Definitely one of the harder dishes that I have ever attempted; we got it right in the end but it sure took a while. There are a few different tips that can definitely make your life easier. Here are a few that we picked up on:
- Starchy potatoes (for example agria, rua and desiree) will hold the dough together better;
- Bake the potatoes on a bed of rock salt: this dries them out more efficiently;
- Use a ricer or a masher to crush the potatoes;
- Make dough while potatoes are still hot;
- Use as little flour as possible;
- Don’t overwork the dough;
- Cook the gnocchi in an abundant amount of barely simmering, salty water;
- Once it rises in the water, leave for 10 seconds;
- If they are too floury, leave them in for a bit longer (but don’t leave them in for too long or they will dissolve); and
- If you don’t cook them all you can freeze the uncooked gnocchi.
- 500 g agria potatotes
- 350 g flour
- 7 eggs
- 190°C bake.
- Wash the potatoes; prick them all over with a fork and cover the bottom of a tray with a layer of rock salt.
- Bake for about an hour (or until cooked). As soon as possible once they come out of the oven, peel off the skin.
- Mash potatoes into mixing bowl with a well in the centre.
- Add 250 g of the flour and salt. Mix minimally – add more flour until dough.
- Flour work bench, flatten the dough into squares that are about 1 cm thick.
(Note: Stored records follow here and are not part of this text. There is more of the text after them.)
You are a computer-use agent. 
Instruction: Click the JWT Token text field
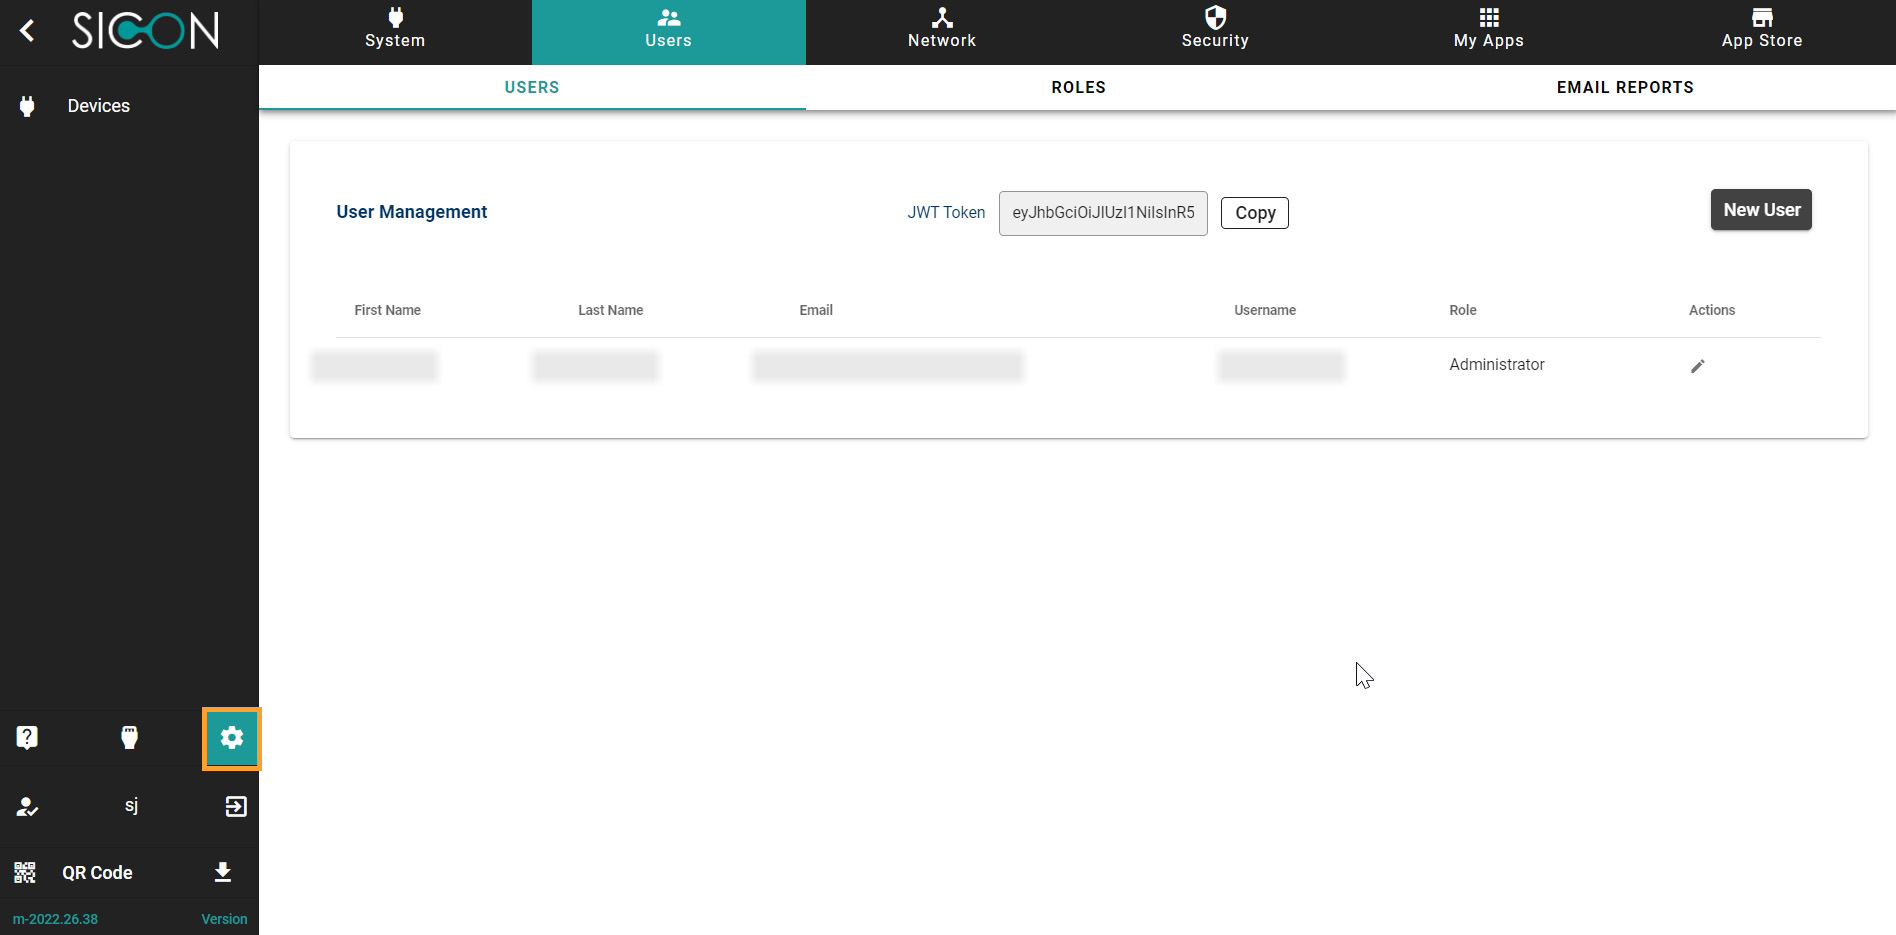1103,213
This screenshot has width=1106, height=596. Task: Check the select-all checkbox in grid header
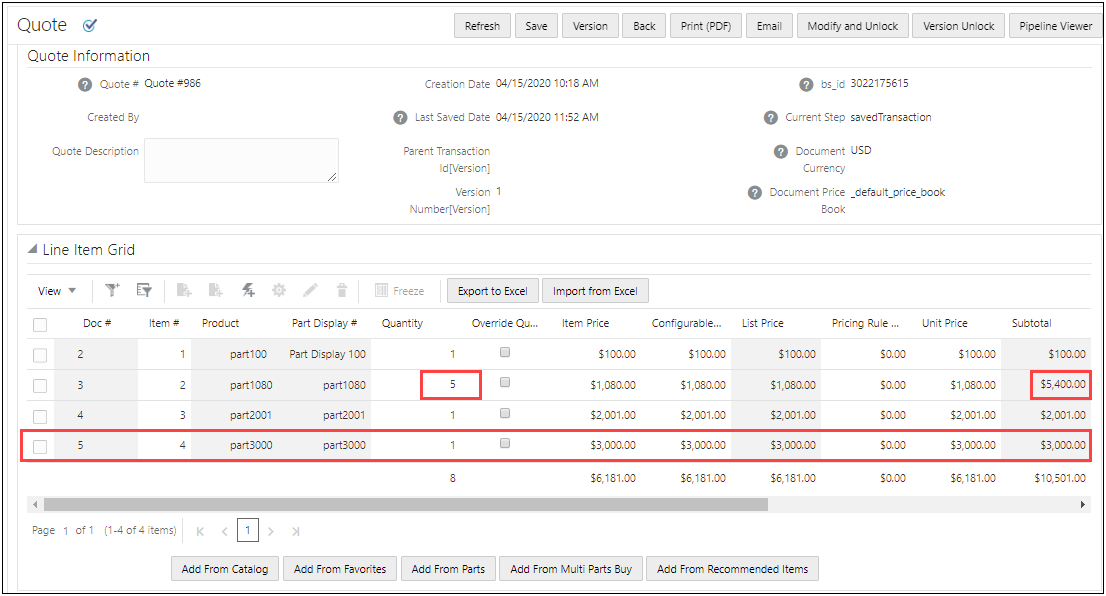pyautogui.click(x=40, y=323)
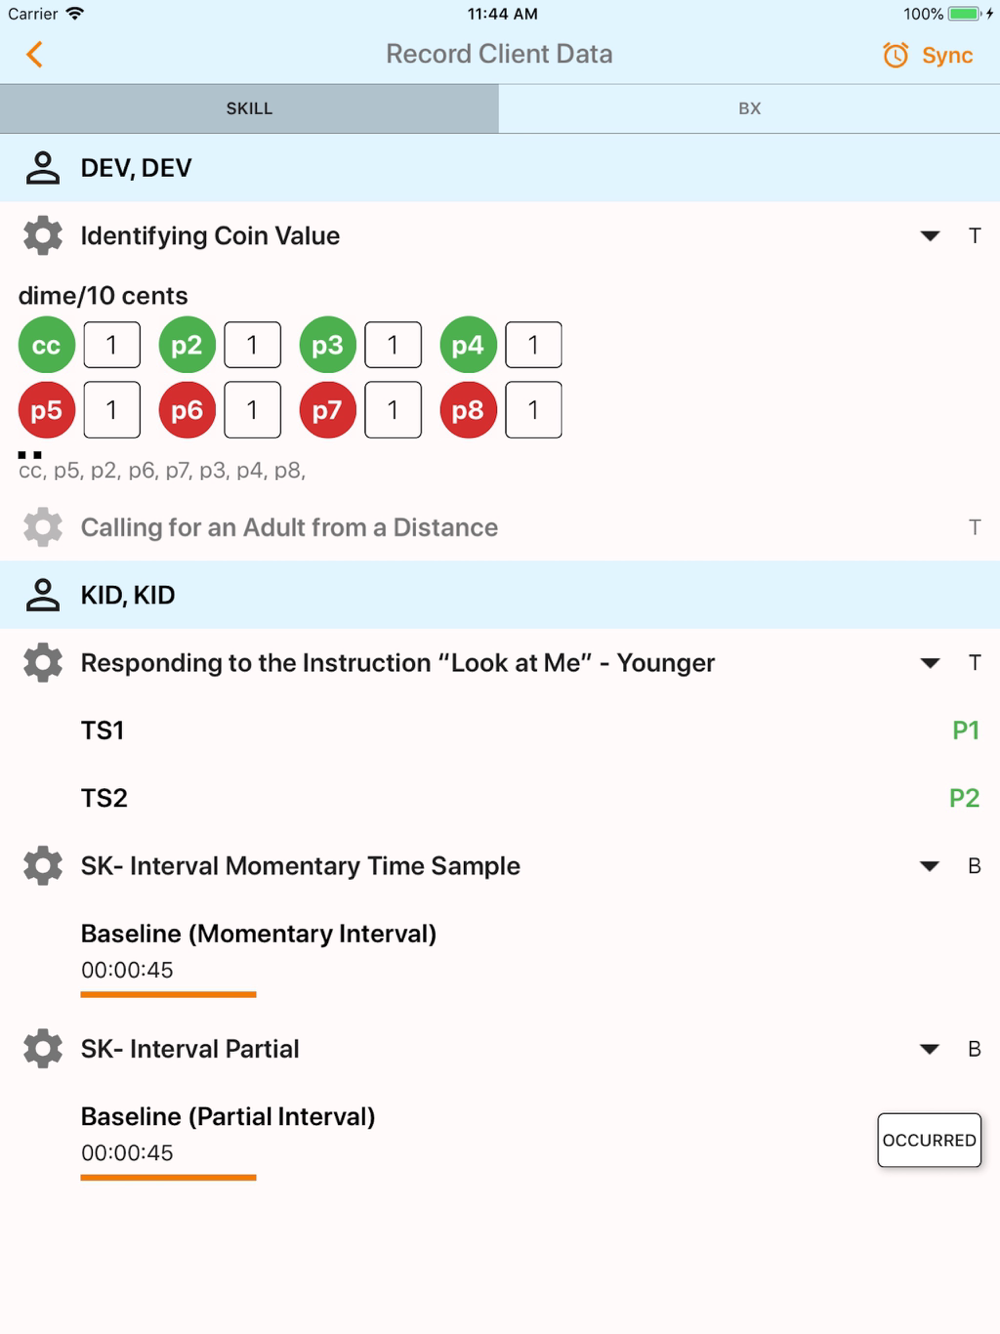The image size is (1000, 1334).
Task: Toggle the red p5 prompt circle
Action: click(47, 410)

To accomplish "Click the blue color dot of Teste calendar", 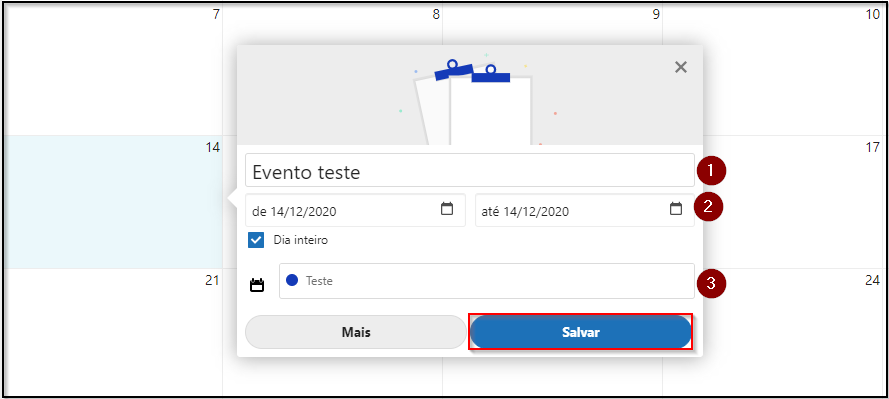I will pos(293,280).
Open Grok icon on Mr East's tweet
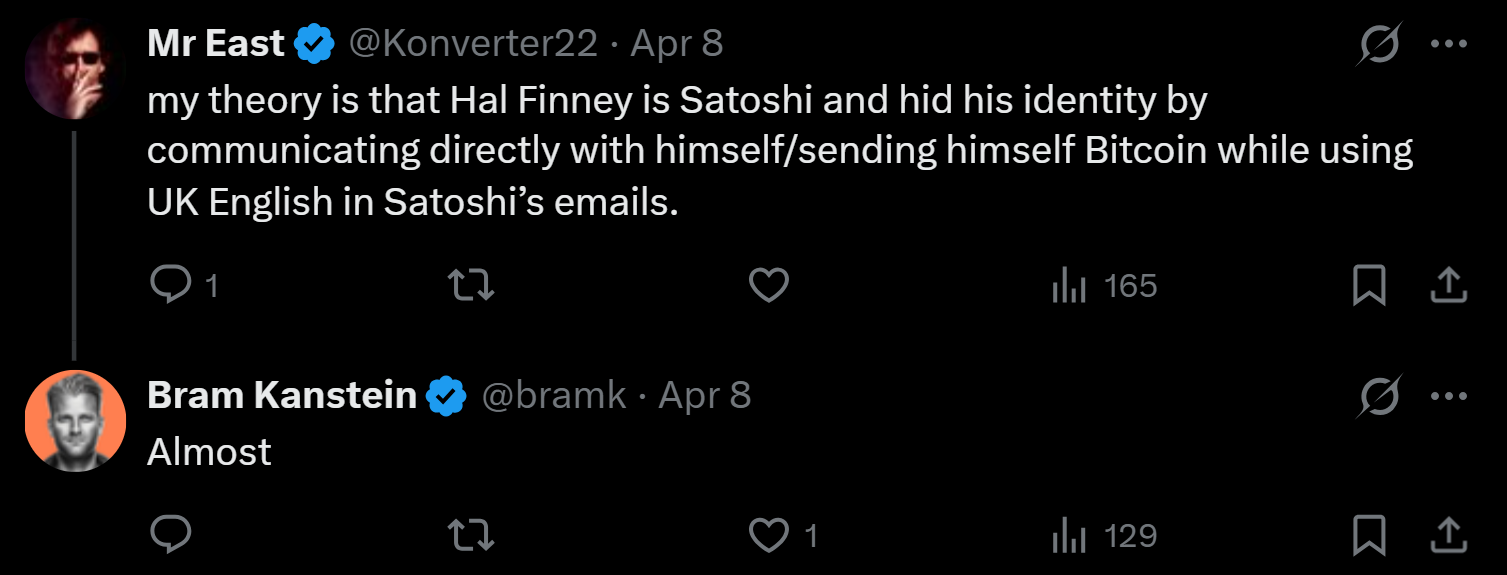1507x575 pixels. point(1380,45)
- Divide into 1 cm wide segments with a knife then roll into long sausages.
- Lay the sausages side by side and cut into 1 cm wide segments and place into a floured tray.
- Bring a large pan of salted water to the boil and then simmer.
- Tip in half of the gnocchi and wait for them to rise. Leave for 10 seconds then remove with slitted spoon into bowl.
- Drizzle with olive oil to stop it from sticking.
- Serve the gnocchi with pesto (or alternatively sage leaves, tomato and cheese)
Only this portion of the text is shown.